Of course, while all the money made off ticket sales will be benefitting Harrison Hospital’s pediatric ward, Tease will also be benefitting by showing off its new lines of apparel, now including menswear and toddlers.

And the audience too should benefit from a rotund evening of entertainment. It’s a Halloween-centric fashion/circus/magic/rock show with refreshments, food and firewater provided by the Manette’s bar and kitchen. Tickets are $12 at the door, $10 in advance, available at Tease, the Manette or Cornerstone Coffee.

It should be a celebration of Harrison’s 10-bed pediatric ward, the only unit serving kids on the Kitsap and Olympic Peninsulas, but it will also seemingly be a raucous jubilee for the rejuvenation of Tease.

“I was just thinking of someway to showcase the new clothes and get the word out that there is a boutique in Bremerton!” said Michelle Bethune, the boutique’s newest owner and proprietor. “Bremerton needs a place other than the mall to get cute, unique clothes that you are not going to see on other people.”

Bethune stepped in about two months ago as the store was on the verge of closing down, and has since been working to turn that course around. What she heard when first taking the reins with regard to Tease’s selection, then only for women, were that sizes were quite small while the price tags were rather large. So, at the outset, she set out to find quality lines of clothing in a wider range with a quieter price.

In addition to the store’s staple brands like Kenise Girl, Kersh and Rock Steady Bethune said she has now brought in “higher-end denim” with brands True Religion and Seven, along with a line of cocktail-style dresses, blouses and skirts out of Los Angeles called Veronica M.

The boutique has also added a new dimension and a bit of a harder edge bringing on a rock-and-roll-inlfluenced line for men called Kill City and a cute line with a rock-a-billy look for kids called Knuckleheads.

During the evening’s fashion show, slated to start at 5 p.m., each style will walk the runway jutting out from the Manette’s music stage.

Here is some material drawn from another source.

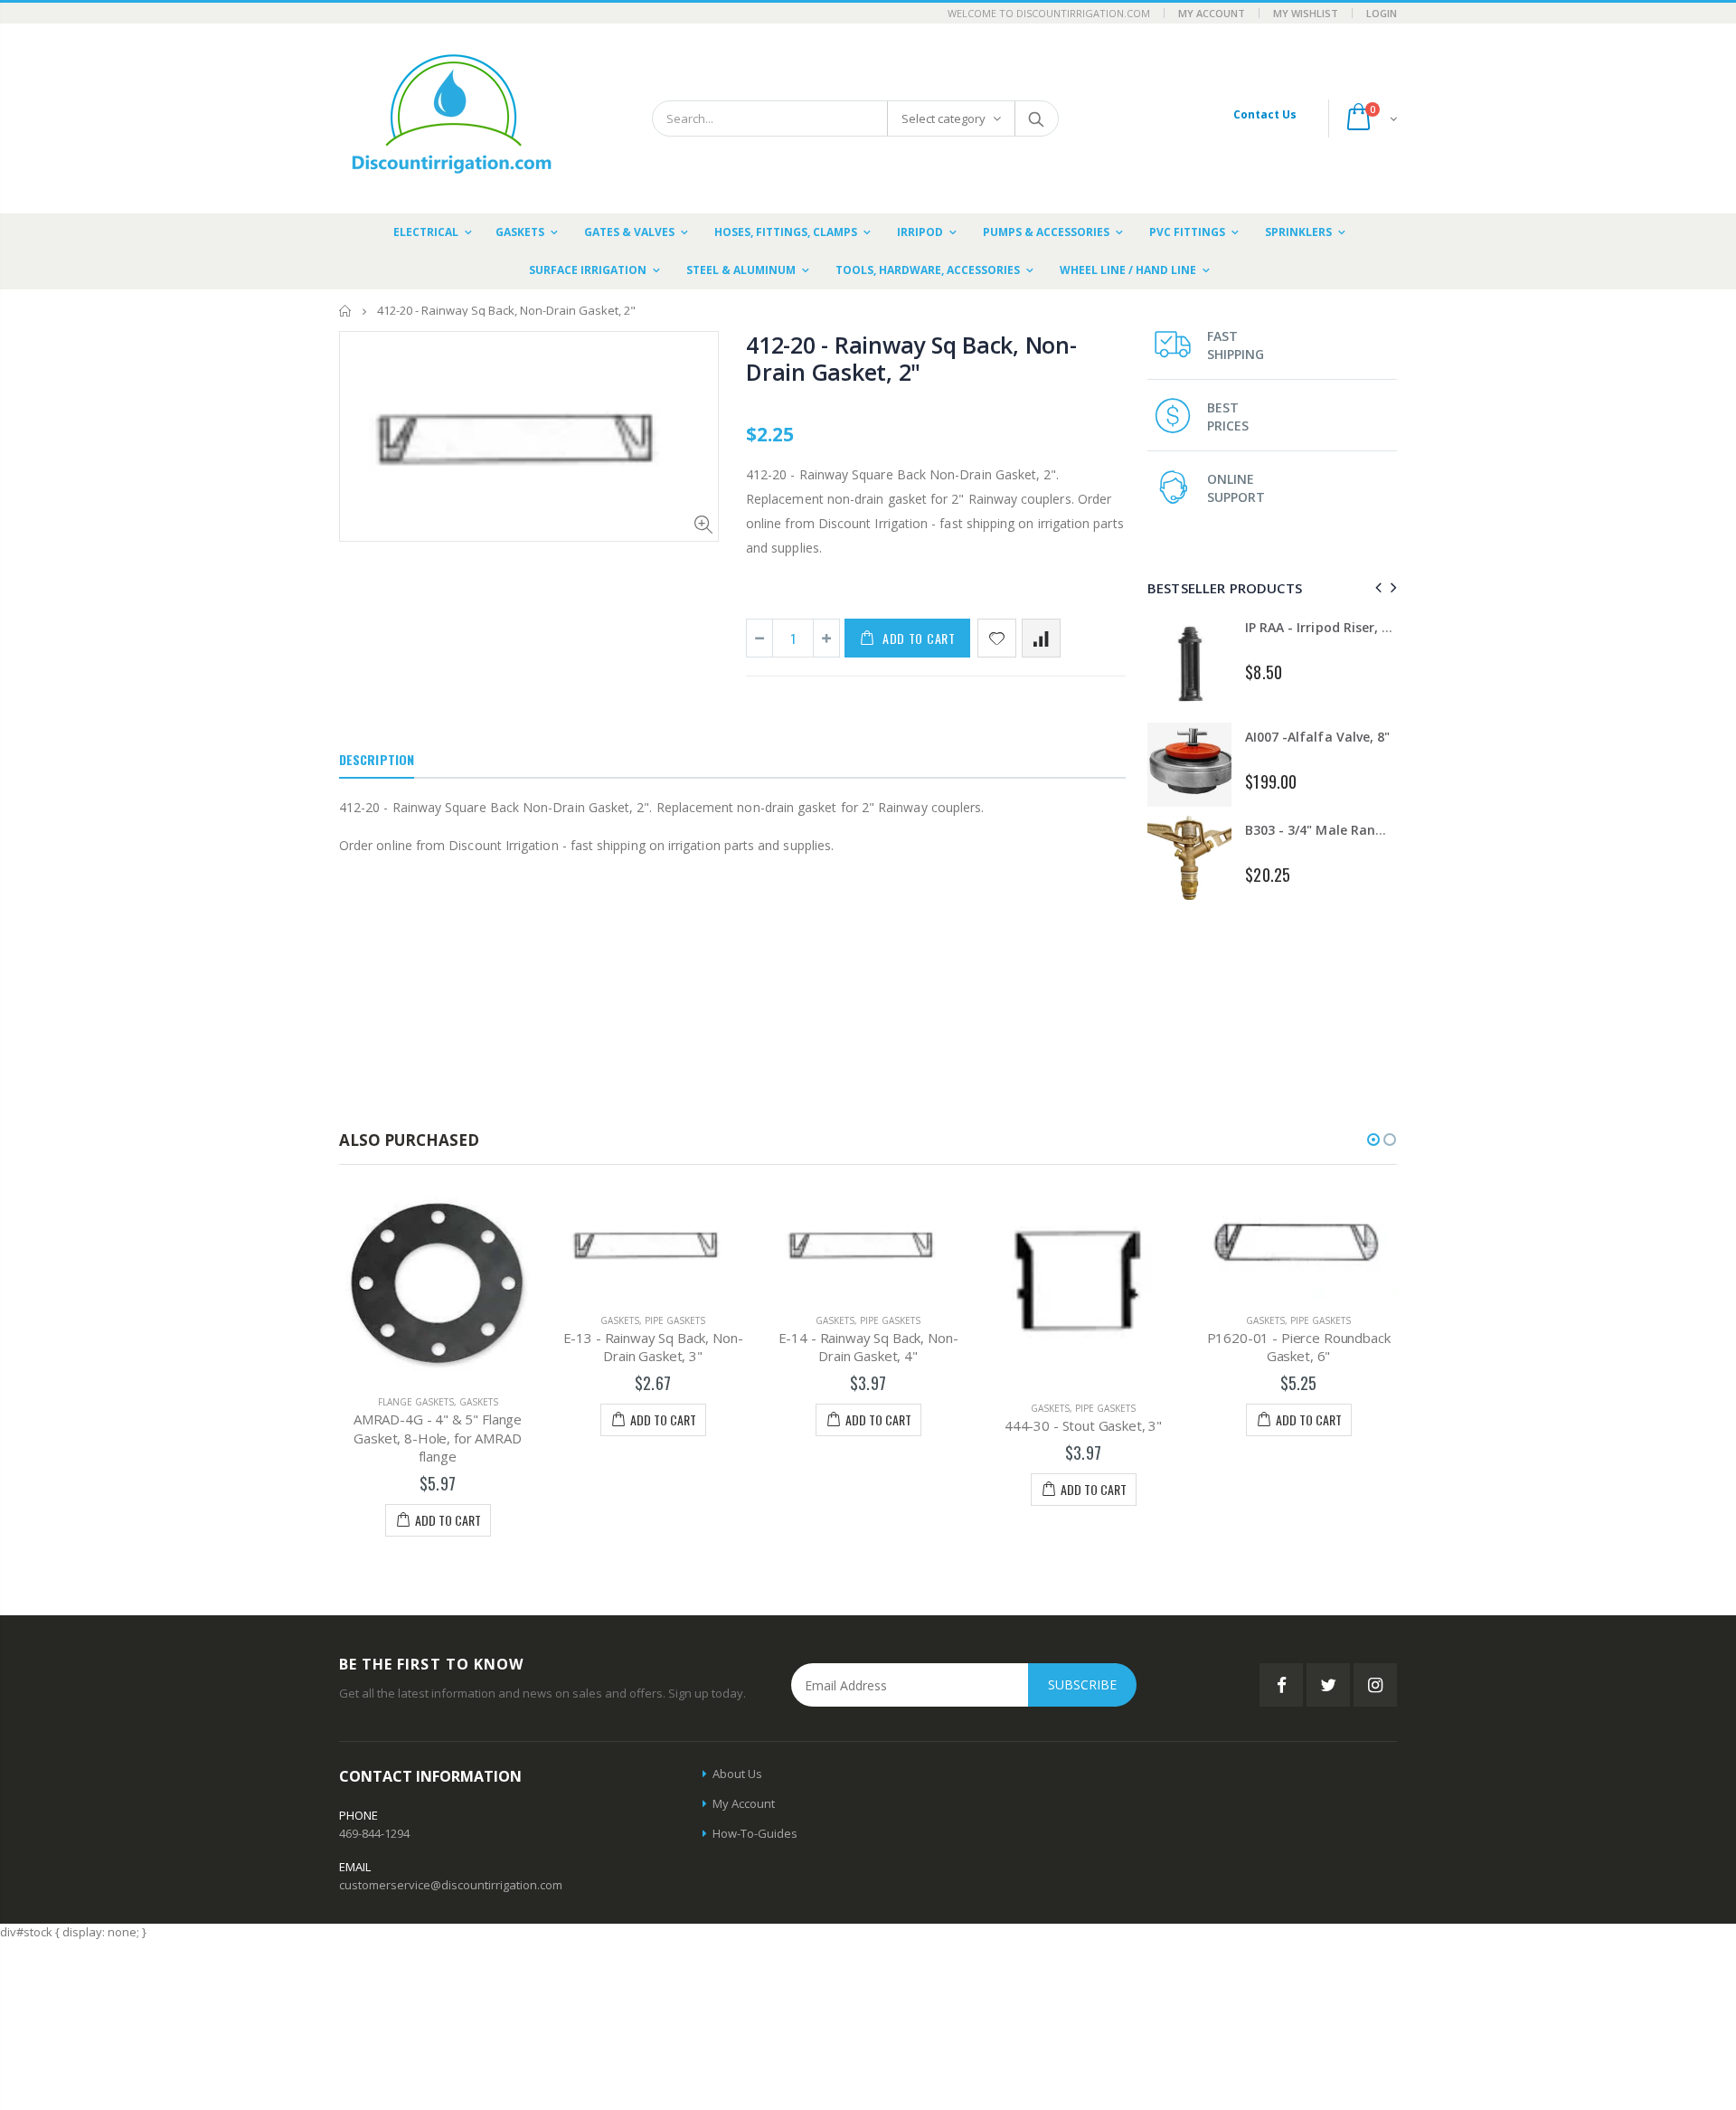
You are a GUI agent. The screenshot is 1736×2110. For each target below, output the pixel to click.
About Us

Preceding that main event, an edgy cirque-du-soleil-style group out of Seattle called Pure Cirkus will perform at 3:30 p.m., followed by an informational show about Harrison Hospital at 4:30 p.m.

Then following the fashion show, a magician by the name of Louie Foxx will warm up the stage for the evening’s musical acts, Oscars Mad (a band rooted in delta and gothic folk and ambient and paranoid rock) and BiPolar Star (a no apologies rock, glam, punk, powerpop band) both of Seattle.

“And then after that, more circus!” Bethune said.